Our fourth source is essentially a variation on our third. We draw from "Jewish and Christian teachings which call us to respond to God's love by loving our neighbors as ourselves." Similar teachings can be found elsewhere in the world's religions. Jewish and Christian teachings are afforded a special place in our tradition because, institutionally, we have emerged from Christian heretically movements. Our Unitarian ancestors affirmed the unity of God and rejected the doctrine of original sin. Our Universalist ancestors proclaimed that God's love was universal and that, in the end, no one would be sentenced to eternal torment in the afterlife but all would be united with God.

Today, we retain many of the institutional and theological trappings of our ancestors. We organize our congregations around covenants. We gather most often for worship on Sunday mornings. We sing hymns and listen to sermons preached by ministers. Most importantly, we continue to uphold the early teachings of our religious ancestors by continuing to affirm the "inherent worth and dignity of every person."

Our fifth source--"Humanist teachings which counsel us to heed the guidance of reason and the results of science, and warn us against idolatries of the mind and spirit"--reminds us that we live in age where human knowledge is ever increasing. This source reminds us that science can improve upon our religious knowledge and that it is one of the most important ways we can seek to understand the world. With the humanist movement this source also reminds us that we are to focus our attention upon what happens in this world and let the next, of which we have scant proof, take care of itself. Our reason cannot counsel us differently.
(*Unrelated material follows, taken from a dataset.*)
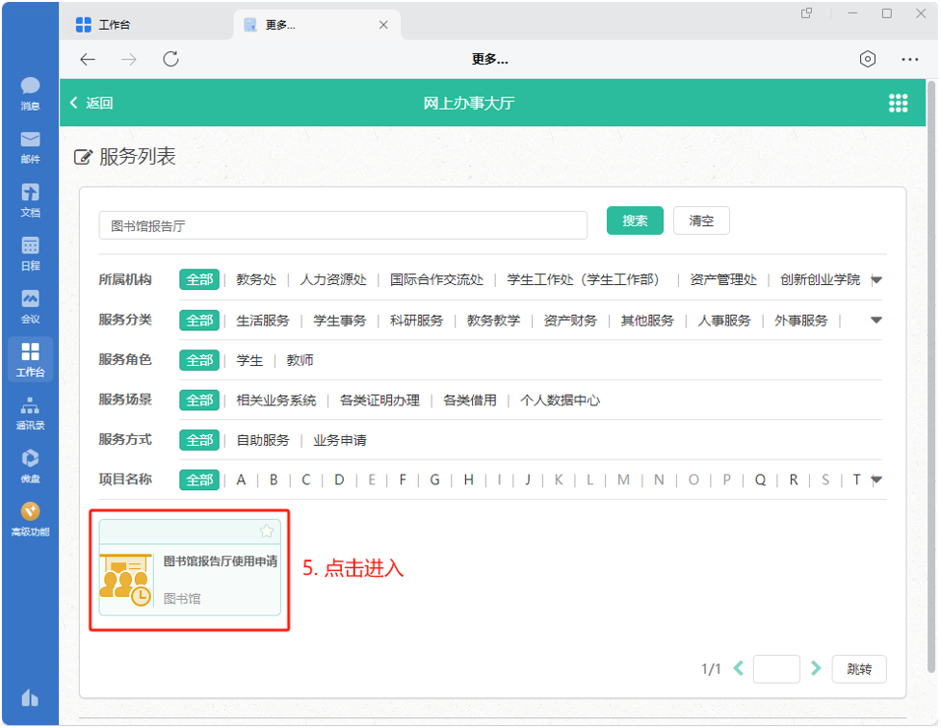Expand the 服务分类 filter row arrow

[876, 320]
Like our fourth source, our sixth source—"Spiritual teachings of earth-centered traditions which celebrate the sacred circle of life and instruct us to live in harmony with the rhythms of nature"—is essentially a expansion on the third source. It serves as a reminder of our connection to the earth and all that surrounds us. Importantly, it also calls us to celebrate the wisdom of the indigenous cultures and religious traditions that still remain in this world. We are all connected to each other through the rich web of life. Few understand this better than those who live close to the land and continue to pay homage to the yearly cycles of planting and harvest. If we pay enough attention to the teachings from such sources me might find ourselves able to avert the looming ecological disasters our world faces.

Taken together our six sources offer us a guide to some of the windows that the light of truth shines through. They remind us of the wisdom of the Hindu verse-- "Truth is one; the wise call it by many names."--and suggest just how limited our ability to understand the universe is. It is impossible that in our brief life-spans we can gain more than cursory knowledge of any of sources, even the first which stems from our own experiences. As the scholar of comparative religions Huston Smith has put it, "To expect our minds to corner the infinite is like asking a dog to understand Einstein's equations with its' nose." No matter how hard we try we will only learn a little on our life's journey.
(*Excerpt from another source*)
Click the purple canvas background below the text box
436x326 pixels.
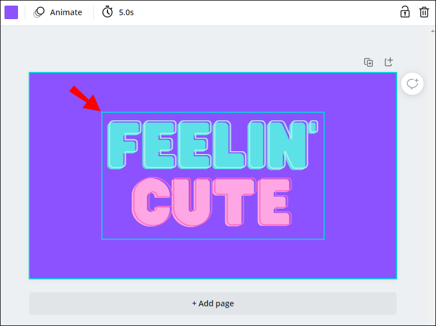(x=213, y=259)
And this, ultimately, was something else I was reminded of by our friend. At 89 he is still curious, still reading and still trying to understand the world. The knowledge he obtained in his lifetime through all of the sources he examined, all of the windows he looked through, may be extensive, however, it just scratches the surface to what there is. That should be no reason why we each might not be inspired to do likewise and look broadly in our quests for wisdom.

So, in the hopes that we may all continue to seek out many windows in the search for truth, I say Blessed Be and Amen.